Let’s say you’re on a game show.
You’ve already earned $1000 in the first round
when you land on the bonus space.
Now, you have a choice.
You can either take a $500 bonus guaranteed
or you can flip a coin.
If it’s heads, you win $1000 bonus.
If it’s tails, you get no bonus at all.
第二轮游戏 你已经赚了2000美元 当指针停留在惩罚区域
In the second round, you’ve earned $2000 when you land on the penalty space.
Now you have another choice.
You can either take a $500 loss,
or try your luck at the coin flip.
If it’s heads, you lose nothing,
but if it’s tails, you lose $1000 instead.
If you’re like most people,
you probably chose to take the guaranteed bonus in the first round
and flip the coin in the second round.
But if you think about it, this makes no sense.
The odds and outcomes in both rounds are exactly the same.
So why does the second round seem much scarier?
The answer lies in a phenomenon known as loss aversion.
Under rational economic theory,
our decisions should follow a simple mathematical equation
that weighs the level of risk against the amount at stake.
But studies have found that for many people,
the negative psychological impact we feel from losing something
is about twice as strong as the positive impact of gaining the same thing.
Loss aversion is one cognitive bias that arises from heuristics,
problem-solving approaches based on previous experience and intuition
rather than careful analysis.
And these mental shortcuts can lead to irrational decisions,
not like falling in love
or bungee jumping off a cliff,
but logical fallacies that can easily be proven wrong.
Situations involving probability are notoriously bad for applying heuristics.
For instance, say you were to roll a die with four green faces and two red faces
You can choose one of the following sequences of rolls,
and if it shows up, you’ll win $25.
Which would you pick?
In one study, 65% of the participants who were all college students
chose sequence B
even though A is shorter and contained within B,
in other words, more likely.
This is what’s called a conjunction fallacy.
Here, we expect to see more green rolls,
so our brains can trick us into picking the less likely option.
Heuristics are also terrible at dealing with numbers in general.
In one example, students were split into two groups.
The first group was asked whether Mahatma Gandhi died before or after age 9,
while the second was asked whether he died before or after age 140.
Both numbers were obviously way off,
but when the students were then asked to guess the actual age at which he died,
the first group’s answers averaged to 50
while the second group’s averaged to 67.
Even though the clearly wrong information in the initial questions
should have been irrelevant,
it still affected the students’ estimates.
This is an example of the anchoring effect,
and it’s often used in marketing and negotiations
to raise the prices that people are willing to pay.
So, if heuristics lead to all these wrong decisions,
why do we even have them?
Well, because they can be quite effective.
For most of human history,
survival depended on making quick decisions with limited information.

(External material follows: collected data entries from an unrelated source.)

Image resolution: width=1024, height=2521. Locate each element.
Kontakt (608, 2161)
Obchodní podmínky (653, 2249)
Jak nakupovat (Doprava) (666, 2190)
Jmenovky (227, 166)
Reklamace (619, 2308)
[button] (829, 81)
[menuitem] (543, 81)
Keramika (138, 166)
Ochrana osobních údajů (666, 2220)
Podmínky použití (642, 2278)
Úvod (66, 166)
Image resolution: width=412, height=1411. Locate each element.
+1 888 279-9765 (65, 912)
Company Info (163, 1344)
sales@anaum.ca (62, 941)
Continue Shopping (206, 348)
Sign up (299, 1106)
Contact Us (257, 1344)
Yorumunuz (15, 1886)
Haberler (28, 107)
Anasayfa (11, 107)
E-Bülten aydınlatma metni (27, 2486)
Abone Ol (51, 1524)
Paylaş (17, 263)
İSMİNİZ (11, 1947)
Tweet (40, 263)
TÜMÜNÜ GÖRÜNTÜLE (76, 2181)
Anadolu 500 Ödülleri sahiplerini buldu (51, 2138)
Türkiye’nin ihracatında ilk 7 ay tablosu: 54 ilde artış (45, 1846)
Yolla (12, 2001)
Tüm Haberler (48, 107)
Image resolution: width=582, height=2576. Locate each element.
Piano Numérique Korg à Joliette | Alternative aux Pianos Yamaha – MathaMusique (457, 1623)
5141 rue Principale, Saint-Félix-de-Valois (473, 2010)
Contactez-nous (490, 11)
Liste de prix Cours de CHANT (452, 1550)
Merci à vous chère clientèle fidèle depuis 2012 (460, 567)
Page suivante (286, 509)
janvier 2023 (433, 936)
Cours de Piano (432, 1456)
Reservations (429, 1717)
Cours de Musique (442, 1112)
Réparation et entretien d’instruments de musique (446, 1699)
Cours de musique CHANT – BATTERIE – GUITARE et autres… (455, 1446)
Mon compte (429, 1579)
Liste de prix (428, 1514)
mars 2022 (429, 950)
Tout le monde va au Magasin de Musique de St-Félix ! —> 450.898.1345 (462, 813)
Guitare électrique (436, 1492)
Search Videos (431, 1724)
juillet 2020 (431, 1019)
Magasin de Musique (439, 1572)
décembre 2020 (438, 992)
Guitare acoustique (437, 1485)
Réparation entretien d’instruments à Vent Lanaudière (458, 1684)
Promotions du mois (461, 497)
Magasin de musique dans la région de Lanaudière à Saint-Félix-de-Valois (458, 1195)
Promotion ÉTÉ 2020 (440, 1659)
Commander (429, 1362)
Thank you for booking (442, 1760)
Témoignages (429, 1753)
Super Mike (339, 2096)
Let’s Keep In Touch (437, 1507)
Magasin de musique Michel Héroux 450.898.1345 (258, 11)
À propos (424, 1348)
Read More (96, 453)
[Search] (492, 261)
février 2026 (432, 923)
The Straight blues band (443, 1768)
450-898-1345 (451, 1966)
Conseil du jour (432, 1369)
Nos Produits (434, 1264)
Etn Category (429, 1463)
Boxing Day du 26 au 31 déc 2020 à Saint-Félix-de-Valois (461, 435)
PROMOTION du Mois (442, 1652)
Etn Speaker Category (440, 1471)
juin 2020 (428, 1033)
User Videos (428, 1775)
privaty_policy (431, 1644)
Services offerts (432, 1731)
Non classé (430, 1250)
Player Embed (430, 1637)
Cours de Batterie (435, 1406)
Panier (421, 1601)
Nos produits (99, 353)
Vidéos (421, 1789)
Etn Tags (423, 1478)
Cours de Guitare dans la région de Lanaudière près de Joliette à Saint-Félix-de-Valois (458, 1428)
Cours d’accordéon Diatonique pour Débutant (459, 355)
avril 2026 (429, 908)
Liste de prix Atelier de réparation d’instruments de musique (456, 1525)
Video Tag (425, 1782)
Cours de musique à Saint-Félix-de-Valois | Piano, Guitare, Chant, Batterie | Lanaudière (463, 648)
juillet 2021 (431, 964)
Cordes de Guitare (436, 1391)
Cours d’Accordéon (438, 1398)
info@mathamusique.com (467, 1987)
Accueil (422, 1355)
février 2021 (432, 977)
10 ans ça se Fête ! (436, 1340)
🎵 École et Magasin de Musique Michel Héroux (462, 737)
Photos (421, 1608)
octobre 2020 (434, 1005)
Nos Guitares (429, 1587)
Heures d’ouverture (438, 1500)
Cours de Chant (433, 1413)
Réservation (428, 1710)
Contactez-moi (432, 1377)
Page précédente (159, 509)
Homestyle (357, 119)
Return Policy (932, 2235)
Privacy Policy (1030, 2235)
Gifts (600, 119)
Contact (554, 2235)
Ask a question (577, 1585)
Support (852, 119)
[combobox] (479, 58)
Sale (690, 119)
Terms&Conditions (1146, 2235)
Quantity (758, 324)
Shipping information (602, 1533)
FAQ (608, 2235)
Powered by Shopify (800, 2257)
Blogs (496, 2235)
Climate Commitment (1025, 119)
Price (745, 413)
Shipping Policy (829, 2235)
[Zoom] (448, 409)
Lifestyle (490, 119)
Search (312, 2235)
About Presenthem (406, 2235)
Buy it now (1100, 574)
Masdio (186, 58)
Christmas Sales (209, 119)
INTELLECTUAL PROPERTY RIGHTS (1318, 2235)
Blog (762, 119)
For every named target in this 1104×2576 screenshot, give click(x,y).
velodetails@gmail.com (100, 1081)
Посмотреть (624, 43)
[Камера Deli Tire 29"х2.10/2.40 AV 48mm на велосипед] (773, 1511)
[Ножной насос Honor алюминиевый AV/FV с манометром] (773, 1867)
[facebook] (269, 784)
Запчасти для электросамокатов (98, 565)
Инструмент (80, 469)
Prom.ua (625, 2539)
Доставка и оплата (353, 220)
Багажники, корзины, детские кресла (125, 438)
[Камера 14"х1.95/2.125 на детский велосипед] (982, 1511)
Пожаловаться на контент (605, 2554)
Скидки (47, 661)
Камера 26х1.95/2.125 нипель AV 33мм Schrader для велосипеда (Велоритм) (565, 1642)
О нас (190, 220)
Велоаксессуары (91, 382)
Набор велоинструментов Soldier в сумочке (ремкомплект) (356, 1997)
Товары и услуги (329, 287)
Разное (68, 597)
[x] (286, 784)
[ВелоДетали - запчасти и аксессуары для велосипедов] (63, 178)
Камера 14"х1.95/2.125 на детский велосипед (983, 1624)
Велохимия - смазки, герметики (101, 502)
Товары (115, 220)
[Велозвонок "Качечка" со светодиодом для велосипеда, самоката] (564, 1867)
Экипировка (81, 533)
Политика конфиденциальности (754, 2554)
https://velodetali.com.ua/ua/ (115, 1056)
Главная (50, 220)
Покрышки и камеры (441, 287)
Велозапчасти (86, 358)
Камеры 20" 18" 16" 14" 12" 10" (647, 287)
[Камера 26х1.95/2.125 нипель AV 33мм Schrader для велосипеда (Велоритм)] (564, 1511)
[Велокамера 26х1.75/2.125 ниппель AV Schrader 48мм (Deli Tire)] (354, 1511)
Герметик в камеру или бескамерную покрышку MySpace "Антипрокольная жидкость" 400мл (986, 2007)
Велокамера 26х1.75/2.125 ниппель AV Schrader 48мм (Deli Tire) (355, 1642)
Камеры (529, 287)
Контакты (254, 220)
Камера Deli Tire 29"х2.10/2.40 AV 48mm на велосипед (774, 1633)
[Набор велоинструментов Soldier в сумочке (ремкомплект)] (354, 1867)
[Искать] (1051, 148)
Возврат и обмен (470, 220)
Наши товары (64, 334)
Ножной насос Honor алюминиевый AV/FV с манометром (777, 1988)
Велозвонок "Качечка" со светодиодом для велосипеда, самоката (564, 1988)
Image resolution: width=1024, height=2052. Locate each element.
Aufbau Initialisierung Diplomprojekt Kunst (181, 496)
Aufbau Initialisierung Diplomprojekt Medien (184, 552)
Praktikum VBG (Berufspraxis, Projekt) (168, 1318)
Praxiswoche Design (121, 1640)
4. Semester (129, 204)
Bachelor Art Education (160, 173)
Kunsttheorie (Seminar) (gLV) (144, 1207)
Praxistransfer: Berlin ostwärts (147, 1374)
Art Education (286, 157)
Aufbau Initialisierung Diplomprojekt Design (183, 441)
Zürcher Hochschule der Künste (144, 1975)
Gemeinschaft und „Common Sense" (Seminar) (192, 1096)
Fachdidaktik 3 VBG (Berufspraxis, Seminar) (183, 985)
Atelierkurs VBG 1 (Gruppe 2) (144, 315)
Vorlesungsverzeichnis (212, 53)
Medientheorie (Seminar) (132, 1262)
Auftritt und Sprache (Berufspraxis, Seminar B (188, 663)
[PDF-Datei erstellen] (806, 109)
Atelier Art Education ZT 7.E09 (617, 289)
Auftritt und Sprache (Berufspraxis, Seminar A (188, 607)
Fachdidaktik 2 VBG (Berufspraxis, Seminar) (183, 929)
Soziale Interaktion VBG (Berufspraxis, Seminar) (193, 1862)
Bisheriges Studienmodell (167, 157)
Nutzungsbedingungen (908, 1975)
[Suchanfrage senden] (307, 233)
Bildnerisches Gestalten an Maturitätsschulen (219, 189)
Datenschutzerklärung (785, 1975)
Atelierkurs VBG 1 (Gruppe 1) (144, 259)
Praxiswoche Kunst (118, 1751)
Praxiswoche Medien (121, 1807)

When there’s no time to logically analyze all the possibilities,
heuristics can sometimes save our lives.
But today’s environment requires far more complex decision-making,
and these decisions are more biased by unconscious factors than we think,
affecting everything from health and education
to finance and criminal justice.
We can’t just shut off our brain’s heuristics,
but we can learn to be aware of them.
When you come to a situation involving numbers,
or multiple details,
pause for a second
and consider that the intuitive answer might not be the right one after all.